> **Task requirements**:
Pull out every line in the data that has the string "Select" in it.

> **Dataset entries**:
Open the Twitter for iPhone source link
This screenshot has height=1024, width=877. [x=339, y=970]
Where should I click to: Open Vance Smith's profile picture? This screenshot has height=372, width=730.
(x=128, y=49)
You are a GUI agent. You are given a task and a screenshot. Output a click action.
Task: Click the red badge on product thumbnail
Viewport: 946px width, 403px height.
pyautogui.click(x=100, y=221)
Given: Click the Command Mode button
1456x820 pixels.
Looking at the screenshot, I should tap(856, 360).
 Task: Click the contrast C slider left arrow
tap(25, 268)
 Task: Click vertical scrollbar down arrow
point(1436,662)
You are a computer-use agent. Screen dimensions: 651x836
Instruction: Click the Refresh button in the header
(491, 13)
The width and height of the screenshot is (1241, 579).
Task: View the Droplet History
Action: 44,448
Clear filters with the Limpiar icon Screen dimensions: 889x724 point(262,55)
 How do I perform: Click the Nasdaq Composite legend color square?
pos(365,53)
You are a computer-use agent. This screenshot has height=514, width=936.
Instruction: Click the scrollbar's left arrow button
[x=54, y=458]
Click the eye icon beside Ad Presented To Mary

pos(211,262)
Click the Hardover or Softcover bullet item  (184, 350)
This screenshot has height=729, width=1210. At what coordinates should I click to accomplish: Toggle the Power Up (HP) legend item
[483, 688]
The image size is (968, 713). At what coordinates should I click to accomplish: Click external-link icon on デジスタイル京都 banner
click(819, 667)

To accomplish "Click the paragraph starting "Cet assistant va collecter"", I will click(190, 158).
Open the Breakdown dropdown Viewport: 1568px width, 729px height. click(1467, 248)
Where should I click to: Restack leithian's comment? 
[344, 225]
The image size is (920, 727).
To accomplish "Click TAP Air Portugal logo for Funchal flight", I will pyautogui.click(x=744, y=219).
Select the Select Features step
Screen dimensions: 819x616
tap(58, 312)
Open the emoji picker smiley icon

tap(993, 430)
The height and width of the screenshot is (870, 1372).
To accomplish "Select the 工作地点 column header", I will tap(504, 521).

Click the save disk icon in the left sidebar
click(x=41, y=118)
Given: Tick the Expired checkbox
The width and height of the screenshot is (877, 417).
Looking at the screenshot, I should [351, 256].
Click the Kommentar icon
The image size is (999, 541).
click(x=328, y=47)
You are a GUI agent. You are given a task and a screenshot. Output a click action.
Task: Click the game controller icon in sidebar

> **Answer to this exercise**:
Select the Select Features step
To accomplish "Select the 工作地点 column header", I will tap(504, 521).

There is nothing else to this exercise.